Lab 10: Principal Component Analysis

These questions were sourced from the excellent textbook Géron (2022), which is available through the UNSW Library’s access to O’Reilly Media texts. The author provided a Google Colab notebook containing the coding solutions.

Questions

Conceptual Questions

(HandsOnML3, Q8.1) \star What are the main motivations for reducing a dataset’s dimensionality? What are the main drawbacks?
(HandsOnML3, Q8.3) \star Once a dataset’s dimensionality has been reduced, is it possible to reverse the operation? If so, how? If not, why?
(HandsOnML3, Q8.4) \star Can PCA be used to reduce the dimensionality of a highly nonlinear dataset?
(HandsOnML3, Q8.5) \star Suppose you perform PCA on a 1,000-dimensional dataset, setting the explained variance ratio to 95%. How many dimensions will the resulting dataset have?
(HandsOnML3, Q8.7) \star How can you evaluate the performance of a dimensionality reduction algorithm on your dataset?

Applied Question

\star Load the MNIST dataset (uploaded as two CSV files to Moodle) keeping the given smaller training set (only 10,000 of the 60,000 training instances) and test set (another 10,000 instances). Train a random forest classifier on the dataset and time how long it takes, then evaluate the resulting model on the test set.
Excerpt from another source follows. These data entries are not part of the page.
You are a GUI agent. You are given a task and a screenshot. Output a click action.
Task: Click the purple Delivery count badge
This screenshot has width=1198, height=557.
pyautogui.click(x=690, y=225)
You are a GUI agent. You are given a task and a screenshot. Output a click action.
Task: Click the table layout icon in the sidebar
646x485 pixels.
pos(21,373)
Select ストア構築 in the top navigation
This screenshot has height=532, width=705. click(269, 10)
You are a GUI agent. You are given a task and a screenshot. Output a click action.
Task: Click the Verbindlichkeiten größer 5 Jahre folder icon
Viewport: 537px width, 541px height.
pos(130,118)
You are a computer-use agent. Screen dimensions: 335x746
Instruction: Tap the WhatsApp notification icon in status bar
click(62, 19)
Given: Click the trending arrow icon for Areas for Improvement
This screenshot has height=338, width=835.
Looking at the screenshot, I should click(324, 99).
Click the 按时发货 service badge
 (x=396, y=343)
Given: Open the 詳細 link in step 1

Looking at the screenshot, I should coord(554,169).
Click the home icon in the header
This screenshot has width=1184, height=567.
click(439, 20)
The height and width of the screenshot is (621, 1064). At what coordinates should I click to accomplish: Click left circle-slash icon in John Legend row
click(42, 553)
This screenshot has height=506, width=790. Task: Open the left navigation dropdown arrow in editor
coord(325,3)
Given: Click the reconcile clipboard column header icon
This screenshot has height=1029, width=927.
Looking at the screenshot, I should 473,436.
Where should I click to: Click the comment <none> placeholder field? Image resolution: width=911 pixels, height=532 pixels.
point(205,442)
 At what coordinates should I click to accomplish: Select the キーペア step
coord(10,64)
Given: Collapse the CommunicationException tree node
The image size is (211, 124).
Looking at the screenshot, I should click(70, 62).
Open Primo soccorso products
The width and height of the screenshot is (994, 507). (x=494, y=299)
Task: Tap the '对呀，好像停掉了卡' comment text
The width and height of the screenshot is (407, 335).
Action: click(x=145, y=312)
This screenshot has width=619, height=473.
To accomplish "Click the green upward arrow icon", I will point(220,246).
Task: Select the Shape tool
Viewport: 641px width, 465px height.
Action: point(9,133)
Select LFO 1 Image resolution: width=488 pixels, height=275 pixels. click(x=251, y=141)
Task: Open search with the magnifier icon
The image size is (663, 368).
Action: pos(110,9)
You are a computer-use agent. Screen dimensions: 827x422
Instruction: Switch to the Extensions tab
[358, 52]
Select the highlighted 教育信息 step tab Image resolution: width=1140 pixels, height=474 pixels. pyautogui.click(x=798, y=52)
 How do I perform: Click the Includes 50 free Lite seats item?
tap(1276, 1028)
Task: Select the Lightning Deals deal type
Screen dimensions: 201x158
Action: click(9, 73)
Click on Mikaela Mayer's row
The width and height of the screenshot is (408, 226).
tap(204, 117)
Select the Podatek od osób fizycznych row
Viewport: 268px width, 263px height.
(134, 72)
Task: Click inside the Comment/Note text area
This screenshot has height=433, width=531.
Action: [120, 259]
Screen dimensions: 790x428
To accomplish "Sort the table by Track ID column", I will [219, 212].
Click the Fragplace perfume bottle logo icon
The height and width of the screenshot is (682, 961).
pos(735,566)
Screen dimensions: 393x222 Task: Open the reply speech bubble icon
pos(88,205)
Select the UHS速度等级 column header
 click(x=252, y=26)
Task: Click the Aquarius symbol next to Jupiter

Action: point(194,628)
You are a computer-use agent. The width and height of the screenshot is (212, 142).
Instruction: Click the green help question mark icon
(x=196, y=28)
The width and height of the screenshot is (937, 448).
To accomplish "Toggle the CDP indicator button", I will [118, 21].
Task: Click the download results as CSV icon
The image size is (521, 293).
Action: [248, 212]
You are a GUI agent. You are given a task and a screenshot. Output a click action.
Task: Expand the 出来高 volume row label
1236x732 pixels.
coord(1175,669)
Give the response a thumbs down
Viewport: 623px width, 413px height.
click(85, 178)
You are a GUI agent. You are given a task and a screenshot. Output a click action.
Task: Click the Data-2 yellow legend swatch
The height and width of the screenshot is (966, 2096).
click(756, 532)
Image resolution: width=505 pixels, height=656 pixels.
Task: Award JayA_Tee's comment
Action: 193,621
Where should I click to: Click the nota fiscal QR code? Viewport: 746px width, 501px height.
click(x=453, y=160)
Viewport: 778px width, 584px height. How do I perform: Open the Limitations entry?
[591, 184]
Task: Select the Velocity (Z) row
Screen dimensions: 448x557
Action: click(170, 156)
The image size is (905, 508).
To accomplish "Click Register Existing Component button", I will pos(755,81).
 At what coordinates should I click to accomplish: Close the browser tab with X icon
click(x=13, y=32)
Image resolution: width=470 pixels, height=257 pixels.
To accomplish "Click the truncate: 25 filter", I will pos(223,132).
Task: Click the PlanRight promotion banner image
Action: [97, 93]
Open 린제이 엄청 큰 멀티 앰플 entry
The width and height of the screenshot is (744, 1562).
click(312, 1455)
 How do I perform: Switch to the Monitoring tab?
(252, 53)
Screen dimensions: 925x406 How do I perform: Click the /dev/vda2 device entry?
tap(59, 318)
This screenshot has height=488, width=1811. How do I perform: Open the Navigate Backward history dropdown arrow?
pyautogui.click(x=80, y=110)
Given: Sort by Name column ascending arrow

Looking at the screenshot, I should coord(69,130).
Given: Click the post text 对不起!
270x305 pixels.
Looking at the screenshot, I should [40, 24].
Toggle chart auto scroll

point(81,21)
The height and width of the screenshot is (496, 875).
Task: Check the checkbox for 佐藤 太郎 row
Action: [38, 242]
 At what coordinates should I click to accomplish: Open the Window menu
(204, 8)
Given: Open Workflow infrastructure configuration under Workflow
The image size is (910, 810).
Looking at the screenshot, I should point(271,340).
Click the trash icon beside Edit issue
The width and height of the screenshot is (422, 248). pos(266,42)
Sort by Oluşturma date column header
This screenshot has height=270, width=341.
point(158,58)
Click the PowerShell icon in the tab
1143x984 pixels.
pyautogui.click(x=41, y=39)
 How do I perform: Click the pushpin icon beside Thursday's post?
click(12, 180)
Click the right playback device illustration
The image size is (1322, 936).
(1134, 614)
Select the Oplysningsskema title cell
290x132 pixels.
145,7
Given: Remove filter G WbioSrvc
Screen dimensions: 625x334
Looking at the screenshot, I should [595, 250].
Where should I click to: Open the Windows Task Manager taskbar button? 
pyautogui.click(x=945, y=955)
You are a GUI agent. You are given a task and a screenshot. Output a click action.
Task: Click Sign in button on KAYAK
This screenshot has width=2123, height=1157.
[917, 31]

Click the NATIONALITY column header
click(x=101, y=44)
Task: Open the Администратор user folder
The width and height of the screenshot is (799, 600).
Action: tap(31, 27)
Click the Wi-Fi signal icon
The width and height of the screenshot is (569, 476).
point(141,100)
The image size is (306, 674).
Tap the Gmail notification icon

Next, use PCA to reduce the dataset’s dimensionality, with an explained variance ratio of 95%. Train a new random forest classifier on the reduced dataset and see how long it takes. Was training much faster? Next, evaluate the classifier on the test set. How does it compare to the previous classifier? Try again with a SGDClassifier (if using Python) or a kNN (if using R). How much does PCA help now?

Solutions

Conceptual Questions

The main motivations for dimensionality reduction are:
- To speed up a subsequent training algorithm (in some cases it may even remove noise and redundant features, making the training algorithm perform better)
- To visualize the data and gain insights on the most important features
- To save space (compression)
The main drawbacks are:
- Some information is lost, possibly degrading the performance of subsequent training algorithms.
- It can be computationally intensive.
- It adds some complexity to your Machine Learning pipelines.
- Transformed features are often hard to interpret.
Once a dataset’s dimensionality has been reduced using one of the algorithms we discussed, it is almost always impossible to perfectly reverse the operation, because some information gets lost during dimensionality reduction. Moreover, while some algorithms (such as PCA) have a simple reverse transformation procedure that can reconstruct a dataset relatively similar to the original, other algorithms (such as t-SNE) do not.
PCA can be used to significantly reduce the dimensionality of most datasets, even if they are highly nonlinear, because it can at least get rid of useless dimensions. However, if there are no useless dimensions—as in the Swiss roll dataset—then reducing dimensionality with PCA will lose too much information. You want to unroll the Swiss roll, not squash it.
That’s a trick question: it depends on the dataset. Let’s look at two extreme examples. First, suppose the dataset is composed of points that are almost perfectly aligned. In this case, PCA can reduce the dataset down to just one dimension while still preserving 95% of the variance. Now imagine that the dataset is composed of perfectly random points, scattered all around the 1,000 dimensions. In this case roughly 950 dimensions are required to preserve 95% of the variance. So the answer is, it depends on the dataset, and it could be any number between 1 and 950. Plotting the explained variance as a function of the number of dimensions is one way to get a rough idea of the dataset’s intrinsic dimensionality.
Intuitively, a dimensionality reduction algorithm performs well if it eliminates a lot of dimensions from the dataset without losing too much information. One way to measure this is to apply the reverse transformation and measure the reconstruction error. However, not all dimensionality reduction algorithms provide a reverse transformation. Alternatively, if you are using dimensionality reduction as a preprocessing step before another Machine Learning algorithm (e.g., a Random Forest classifier), then you can simply measure the performance of that second algorithm; if dimensionality reduction did not lose too much information, then the algorithm should perform just as well as when using the original dataset.

Applied Question

The solutions for Python & R are below. The Python solution (shown first) is taken from the textbook, and it was converted/adapted to the R solution (shown second).

Python

Exercise: Load the MNIST dataset

import pandas as pd

mnist_train = pd.read_csv("mnist_small_train.csv")
X_train = mnist_train.drop("label", axis=1)
y_train = mnist_train["label"]

mnist_test = pd.read_csv("mnist_test.csv")
X_test = mnist_test.drop("label", axis=1)
y_test = mnist_test["label"]

Exercise: Train a Random Forest classifier on the dataset and time how long it takes, then evaluate the resulting model on the test set.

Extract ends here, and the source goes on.